● Selected excerpt
........

The square is made up of 2 equal isoceles right triangles whose hypoteneuses are 2* 2pi = 4 pi

If we call he length of the other 2 sides of the triangle (which are 2 sides of the square) x, then from pythogoras, we know that

x^2 + x^2 = (4pi)^2

2x^2 = 16pi^2

x^2 = 8pi^2

x = √(8pi^2

= 2√2 * pi

There are 4 sides, so the perimeter = 8pi√2 - option d

- Jerome JLv 71 decade ago
a square is inscribed in a circle with a radius of 2pie. what is the perimeter of the square?

a. 2 pie (radical 2)

b. 4 pie (radical 2)

c. 6 pie (radical 2)

d. 8 pie (radical 2)...... correct answer

e. 10 pie (radical 2)

The diagonal of the inscribed square = twice the radius = 4π

Each side = 2π√2

Perimeter = 4 × 2π√2 = 8π√2

- mojolocoLv 41 decade ago
The circle having radius 2pi, the diameter is 4pi, which is the diagonal of the square.

........

● Records to use
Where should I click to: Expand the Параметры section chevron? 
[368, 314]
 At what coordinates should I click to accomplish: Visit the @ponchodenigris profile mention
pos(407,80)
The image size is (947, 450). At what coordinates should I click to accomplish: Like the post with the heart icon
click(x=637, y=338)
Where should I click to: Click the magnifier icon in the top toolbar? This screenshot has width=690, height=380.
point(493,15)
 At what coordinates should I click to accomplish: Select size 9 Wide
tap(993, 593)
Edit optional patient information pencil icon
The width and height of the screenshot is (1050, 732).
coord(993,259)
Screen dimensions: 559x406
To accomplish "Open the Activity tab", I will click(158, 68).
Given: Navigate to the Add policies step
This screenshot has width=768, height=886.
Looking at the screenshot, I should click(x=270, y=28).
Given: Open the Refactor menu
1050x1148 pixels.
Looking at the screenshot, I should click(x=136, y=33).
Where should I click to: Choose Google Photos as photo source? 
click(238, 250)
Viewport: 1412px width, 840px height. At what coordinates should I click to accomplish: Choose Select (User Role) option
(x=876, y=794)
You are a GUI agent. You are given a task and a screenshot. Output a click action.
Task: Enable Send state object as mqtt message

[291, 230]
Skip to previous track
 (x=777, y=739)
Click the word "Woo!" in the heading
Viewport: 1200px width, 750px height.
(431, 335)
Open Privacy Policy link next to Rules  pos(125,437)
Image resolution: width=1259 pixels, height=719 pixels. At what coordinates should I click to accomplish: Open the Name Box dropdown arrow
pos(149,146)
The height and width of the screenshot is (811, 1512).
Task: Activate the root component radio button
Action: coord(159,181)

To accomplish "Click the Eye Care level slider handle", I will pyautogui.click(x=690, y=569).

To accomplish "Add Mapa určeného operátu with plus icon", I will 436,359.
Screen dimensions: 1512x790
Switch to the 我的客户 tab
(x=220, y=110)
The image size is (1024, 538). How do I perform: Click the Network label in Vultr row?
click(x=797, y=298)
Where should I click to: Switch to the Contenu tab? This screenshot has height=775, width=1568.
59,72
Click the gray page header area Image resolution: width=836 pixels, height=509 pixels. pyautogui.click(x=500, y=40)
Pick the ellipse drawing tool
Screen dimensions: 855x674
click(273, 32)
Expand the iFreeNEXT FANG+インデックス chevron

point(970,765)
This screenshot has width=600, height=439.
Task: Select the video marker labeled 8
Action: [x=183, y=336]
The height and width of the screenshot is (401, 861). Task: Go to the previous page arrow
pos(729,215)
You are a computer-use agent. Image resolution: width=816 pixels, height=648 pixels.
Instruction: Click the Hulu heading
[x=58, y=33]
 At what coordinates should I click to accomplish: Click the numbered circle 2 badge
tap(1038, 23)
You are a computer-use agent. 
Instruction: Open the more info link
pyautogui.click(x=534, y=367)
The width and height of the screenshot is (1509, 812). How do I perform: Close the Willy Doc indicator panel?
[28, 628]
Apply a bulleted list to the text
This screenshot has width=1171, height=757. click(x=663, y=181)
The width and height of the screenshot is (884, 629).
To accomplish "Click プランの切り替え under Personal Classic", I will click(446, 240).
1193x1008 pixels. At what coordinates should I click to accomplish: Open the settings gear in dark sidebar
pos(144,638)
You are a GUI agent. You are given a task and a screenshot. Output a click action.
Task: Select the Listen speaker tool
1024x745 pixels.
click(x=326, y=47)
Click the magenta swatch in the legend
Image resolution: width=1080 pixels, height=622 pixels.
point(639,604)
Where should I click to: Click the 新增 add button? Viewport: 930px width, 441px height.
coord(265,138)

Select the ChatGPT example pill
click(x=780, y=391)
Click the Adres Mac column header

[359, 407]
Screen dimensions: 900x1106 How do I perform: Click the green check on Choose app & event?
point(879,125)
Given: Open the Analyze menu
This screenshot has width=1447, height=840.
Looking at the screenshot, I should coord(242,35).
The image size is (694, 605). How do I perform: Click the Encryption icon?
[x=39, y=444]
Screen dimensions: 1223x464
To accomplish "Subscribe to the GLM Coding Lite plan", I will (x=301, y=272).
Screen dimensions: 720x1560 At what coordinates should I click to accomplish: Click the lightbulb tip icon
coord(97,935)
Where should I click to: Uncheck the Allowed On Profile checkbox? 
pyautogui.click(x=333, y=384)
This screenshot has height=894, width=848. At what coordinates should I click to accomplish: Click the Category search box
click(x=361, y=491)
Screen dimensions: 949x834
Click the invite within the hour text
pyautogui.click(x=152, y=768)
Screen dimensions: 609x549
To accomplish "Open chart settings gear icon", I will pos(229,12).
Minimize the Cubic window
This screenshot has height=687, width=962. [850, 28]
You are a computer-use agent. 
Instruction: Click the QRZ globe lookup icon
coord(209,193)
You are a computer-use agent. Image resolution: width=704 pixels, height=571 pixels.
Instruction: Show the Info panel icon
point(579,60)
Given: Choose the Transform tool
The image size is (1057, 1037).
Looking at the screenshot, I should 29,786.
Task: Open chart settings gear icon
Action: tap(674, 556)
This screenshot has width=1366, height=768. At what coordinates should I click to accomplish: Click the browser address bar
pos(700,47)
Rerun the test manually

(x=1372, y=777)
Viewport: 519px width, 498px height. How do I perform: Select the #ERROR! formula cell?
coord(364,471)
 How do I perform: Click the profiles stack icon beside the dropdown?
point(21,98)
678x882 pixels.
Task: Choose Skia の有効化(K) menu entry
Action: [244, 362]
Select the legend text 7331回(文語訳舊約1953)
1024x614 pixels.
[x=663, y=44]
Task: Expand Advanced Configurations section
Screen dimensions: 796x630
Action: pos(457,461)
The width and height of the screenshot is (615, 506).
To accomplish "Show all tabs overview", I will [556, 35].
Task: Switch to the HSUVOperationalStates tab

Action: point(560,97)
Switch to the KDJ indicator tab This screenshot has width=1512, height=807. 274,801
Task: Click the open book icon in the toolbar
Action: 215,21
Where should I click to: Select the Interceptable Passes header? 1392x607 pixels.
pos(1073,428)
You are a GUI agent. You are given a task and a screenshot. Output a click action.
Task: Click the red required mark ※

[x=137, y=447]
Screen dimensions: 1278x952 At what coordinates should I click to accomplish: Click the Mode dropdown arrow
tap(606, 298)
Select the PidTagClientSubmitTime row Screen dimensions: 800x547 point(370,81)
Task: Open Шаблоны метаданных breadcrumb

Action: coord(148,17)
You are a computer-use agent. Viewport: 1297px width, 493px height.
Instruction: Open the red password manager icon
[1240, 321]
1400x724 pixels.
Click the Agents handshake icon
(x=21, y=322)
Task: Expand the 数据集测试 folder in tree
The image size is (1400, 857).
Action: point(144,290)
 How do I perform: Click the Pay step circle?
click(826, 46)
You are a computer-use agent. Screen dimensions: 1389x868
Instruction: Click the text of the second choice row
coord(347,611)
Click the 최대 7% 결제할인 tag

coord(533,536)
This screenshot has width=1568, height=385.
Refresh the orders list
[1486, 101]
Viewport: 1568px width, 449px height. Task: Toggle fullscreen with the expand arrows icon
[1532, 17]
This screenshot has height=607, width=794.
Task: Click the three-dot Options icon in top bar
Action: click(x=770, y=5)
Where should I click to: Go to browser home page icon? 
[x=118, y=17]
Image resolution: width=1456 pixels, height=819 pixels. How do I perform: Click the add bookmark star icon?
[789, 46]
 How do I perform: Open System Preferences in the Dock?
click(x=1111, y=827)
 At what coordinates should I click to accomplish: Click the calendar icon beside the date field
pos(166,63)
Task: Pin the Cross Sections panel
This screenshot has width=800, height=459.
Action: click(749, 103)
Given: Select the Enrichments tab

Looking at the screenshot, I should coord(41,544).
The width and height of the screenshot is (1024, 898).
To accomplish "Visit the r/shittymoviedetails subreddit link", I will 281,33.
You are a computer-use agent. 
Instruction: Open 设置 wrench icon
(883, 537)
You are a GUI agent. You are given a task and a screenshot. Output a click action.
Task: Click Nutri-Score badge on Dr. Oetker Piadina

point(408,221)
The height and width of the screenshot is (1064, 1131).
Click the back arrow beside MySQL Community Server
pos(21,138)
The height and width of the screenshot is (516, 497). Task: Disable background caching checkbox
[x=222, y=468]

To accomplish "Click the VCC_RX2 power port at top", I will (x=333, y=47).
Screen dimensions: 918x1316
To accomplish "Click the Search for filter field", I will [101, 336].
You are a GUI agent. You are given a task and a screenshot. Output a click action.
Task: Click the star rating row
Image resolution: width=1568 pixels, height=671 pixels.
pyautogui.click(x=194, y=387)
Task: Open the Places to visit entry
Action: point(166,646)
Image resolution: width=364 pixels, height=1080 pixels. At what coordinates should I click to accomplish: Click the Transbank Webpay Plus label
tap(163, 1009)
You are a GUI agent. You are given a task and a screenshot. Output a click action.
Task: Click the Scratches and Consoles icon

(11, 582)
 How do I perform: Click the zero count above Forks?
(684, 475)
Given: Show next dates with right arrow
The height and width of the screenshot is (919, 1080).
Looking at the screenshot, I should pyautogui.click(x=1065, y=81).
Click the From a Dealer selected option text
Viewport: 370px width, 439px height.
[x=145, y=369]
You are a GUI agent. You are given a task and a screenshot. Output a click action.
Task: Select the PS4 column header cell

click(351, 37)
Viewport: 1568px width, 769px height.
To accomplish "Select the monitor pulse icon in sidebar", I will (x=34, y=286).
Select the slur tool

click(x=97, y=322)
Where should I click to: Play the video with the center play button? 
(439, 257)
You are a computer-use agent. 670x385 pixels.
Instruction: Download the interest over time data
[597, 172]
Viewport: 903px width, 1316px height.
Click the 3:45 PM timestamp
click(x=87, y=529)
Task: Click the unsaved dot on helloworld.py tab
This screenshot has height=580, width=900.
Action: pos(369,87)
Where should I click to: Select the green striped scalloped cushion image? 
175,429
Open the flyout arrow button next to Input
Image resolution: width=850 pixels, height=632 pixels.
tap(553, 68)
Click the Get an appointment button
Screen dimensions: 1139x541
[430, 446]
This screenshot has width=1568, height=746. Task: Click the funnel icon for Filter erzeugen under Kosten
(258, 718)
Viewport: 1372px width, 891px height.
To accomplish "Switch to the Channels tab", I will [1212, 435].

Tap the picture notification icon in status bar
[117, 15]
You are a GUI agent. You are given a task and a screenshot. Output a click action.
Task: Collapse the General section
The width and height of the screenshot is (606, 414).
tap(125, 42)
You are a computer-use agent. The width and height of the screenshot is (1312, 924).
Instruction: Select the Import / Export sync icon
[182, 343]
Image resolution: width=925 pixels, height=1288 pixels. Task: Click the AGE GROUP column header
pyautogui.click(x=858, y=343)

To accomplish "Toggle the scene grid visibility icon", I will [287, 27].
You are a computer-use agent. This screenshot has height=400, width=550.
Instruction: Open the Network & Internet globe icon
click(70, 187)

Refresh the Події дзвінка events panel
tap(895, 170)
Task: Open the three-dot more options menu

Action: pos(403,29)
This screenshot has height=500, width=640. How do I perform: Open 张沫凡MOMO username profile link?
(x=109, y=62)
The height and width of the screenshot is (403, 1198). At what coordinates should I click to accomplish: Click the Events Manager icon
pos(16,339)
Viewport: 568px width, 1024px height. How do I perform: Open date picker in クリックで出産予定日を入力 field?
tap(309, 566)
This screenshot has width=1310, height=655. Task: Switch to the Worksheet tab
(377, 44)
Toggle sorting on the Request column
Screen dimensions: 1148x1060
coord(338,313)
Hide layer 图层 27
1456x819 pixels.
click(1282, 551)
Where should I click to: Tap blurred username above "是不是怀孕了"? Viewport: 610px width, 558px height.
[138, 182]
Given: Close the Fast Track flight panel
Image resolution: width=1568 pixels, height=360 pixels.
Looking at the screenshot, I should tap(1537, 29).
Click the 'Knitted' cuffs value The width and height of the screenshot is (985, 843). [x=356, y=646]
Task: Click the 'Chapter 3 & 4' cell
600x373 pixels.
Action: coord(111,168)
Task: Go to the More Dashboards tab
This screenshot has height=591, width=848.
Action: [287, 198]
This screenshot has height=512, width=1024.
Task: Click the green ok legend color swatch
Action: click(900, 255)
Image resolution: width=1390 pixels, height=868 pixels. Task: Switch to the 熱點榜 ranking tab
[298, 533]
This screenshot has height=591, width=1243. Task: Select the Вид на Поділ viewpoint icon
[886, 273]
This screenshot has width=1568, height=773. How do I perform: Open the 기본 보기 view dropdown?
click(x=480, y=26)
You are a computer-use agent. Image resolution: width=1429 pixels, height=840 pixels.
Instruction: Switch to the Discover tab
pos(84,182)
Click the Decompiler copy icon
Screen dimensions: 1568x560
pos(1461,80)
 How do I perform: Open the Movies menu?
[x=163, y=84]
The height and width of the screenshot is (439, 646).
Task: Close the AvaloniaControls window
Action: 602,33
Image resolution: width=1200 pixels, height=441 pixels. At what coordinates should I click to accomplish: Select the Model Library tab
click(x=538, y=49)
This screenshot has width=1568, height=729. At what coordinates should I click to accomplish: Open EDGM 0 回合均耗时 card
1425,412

........

● Directives
[1] Lay out the rows as a numbered list, from the first one up to and including the line with "coord(993,259)", skipping blank lines.
[2] Carry on the forum thread about the square inscribed in a circle, starting right after its last sentence.

● Written responses
[1]
1. Where should I click to: Expand the Параметры section chevron? 
2. [368, 314]
3.  At what coordinates should I click to accomplish: Visit the @ponchodenigris profile mention
4. pos(407,80)
5. The image size is (947, 450). At what coordinates should I click to accomplish: Like the post with the heart icon
6. click(x=637, y=338)
7. Where should I click to: Click the magnifier icon in the top toolbar? This screenshot has width=690, height=380.
8. point(493,15)
9.  At what coordinates should I click to accomplish: Select size 9 Wide
10. tap(993, 593)
11. Edit optional patient information pencil icon
12. The width and height of the screenshot is (1050, 732).
13. coord(993,259)

[2]
The side of the square is therefor 4pi/(radical 2)= 2pi(radical 2). The perimeter of the square consists of 4 sides and is therefor 8pi(radical 2).

- 1 decade ago
first you need to calculate each length of side of the square.

if you draw from each corner of the square to the center of the circle, you will have 4 right triangles, each with legs of length 2pi, and a hypotenuse of length:

a^2 + b^2 = c^2

2*(2pi)^2 = c^2

c = sqrt(2)*2pi

the hypotenuse is actually the side of each square, which means the perimeter is 4 times the above = 8*pi*sqrt(2), which is answer d.